# TEXTO DO DOCUMENTO
Um e-mail enviado por um ex-executivo da mineradora inglesa BHP ao conselho de administração da Samarco está sendo utilizado pela defesa dos atingidos pela tragédia de Mariana (MG) como prova de que a empresa sabia dos riscos de rompimento da barragem.
O e-mail foi enviado por Marcus Randolph, ex-chefe de divisão da BHP, um dia depois do rompimento da barragem. Nele, o executivo afirma que após uma visita anterior ao local, já tinha feito extensos comentários sobre os riscos. Ele também diz que tinha enviado cartas à diretoria solicitando revisões na barragem.
A mensagem foi tornada pública nesta semana, em uma audiência no Tribunal de Tecnologia e Construção em Londres, na Inglaterra.
Os destinatários do email eram outros dois executivos da mineradora anglo-australiana: o diretor executivo Andrew Mackenzie e o diretor de minério de ferro Jimmy Wilson.
“Fico muito triste ao ler sobre o rompimento da barragem de rejeitos da Samarco. Há cerca de 3 a 4 anos, a pedido da BHP, o conselho da Samarco fez um relatório independente sobre a segurança da barragem. Seus resultados foram apresentados no conselho da Samarco”, inicia o e-mail.

# INFORMAÇÕES FORNECIDAS
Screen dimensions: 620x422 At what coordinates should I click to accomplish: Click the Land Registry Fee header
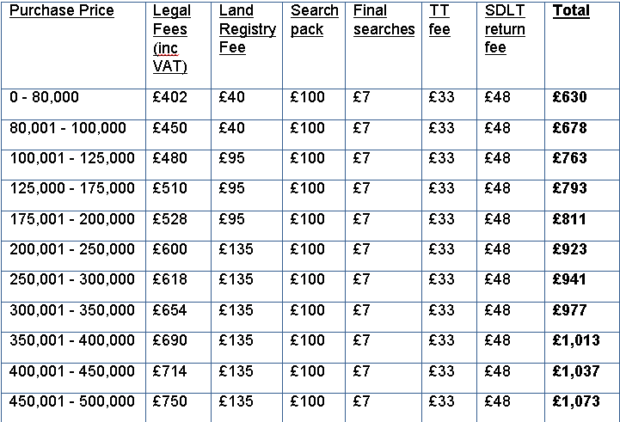(x=248, y=29)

# INSTRUÇÕES DAS TAREFAS
#1 Diga se cada afirmação abaixo está de acordo com o texto sobre a barragem da Samarco, respondendo sim ou não e citando literalmente as palavras do texto que decidem a questão: (a) O e-mail foi enviado um dia depois do rompimento da barragem. (b) A mensagem se tornou pública em uma audiência realizada em Mariana. (c) Jimmy Wilson era o diretor executivo da mineradora.
#2 Prossiga com o texto sobre a barragem da Samarco, começando logo após a última frase.

# RESULTADOS POR TAREFA
#1
(a) Sim: "um dia depois do rompimento da barragem".
(b) Não: "em uma audiência no Tribunal de Tecnologia e Construção em Londres, na Inglaterra".
(c) Não: "o diretor executivo Andrew Mackenzie e o diretor de minério de ferro Jimmy Wilson".

#2
O conselho de administração da Samarco mencionado é composto por representantes da BHP Billiton e da Vale. Ele tem caráter deliberativo e é responsável por tomar decisões estratégicas para os negócios. Randolph, que era diretor de ferrosos e carvão da BHP entre 2007 e 2013, foi um dos integrantes indicados pela mineradora anglo-australiana. Quando ocorreu a tragédia, no entanto, ele já não atuava mais no conselho.
Randolph destaca no e-mail sua atuação e se coloca à disposição para colaborar. “Nós nos empenhamos muito na segurança da barragem. Depois de uma visita ao local, enviei uma nota à Samarco que continha comentários extensos sobre o risco da barragem. Se eu puder ajudar de alguma forma, entre em contato comigo. Enviei várias cartas à diretoria solicitando revisões da barragem e me lembro muito bem dos acontecimentos. Acredito que também havia alguns documentos no registro de riscos da BHP e nossos nossos comitês tiveram discussões sobre o risco”, acrescenta o texto.
No processo que tramita no Reino Unido, cerca de 700 mil atingidos são representados pelo escritório Pogust Goodhead e cobram indenização por danos morais e materiais. São listadas perdas de propriedades e de renda, aumento de despesas, impactos psicológicos, impactos decorrentes de deslocamento e falta de acesso à água e energia elétrica, entre outros prejuízos.
No caso de indígenas e quilombolas que também figuram na ação, são mencionados os efeitos para as práticas culturais e os impactos decorrentes da relação com o meio ambiente.
Há ainda reivindicações de 46 municípios, além de empresas e instituições religiosas. As audiências que avaliarão as responsabilidades pela tragédia estão marcadas para outubro deste ano.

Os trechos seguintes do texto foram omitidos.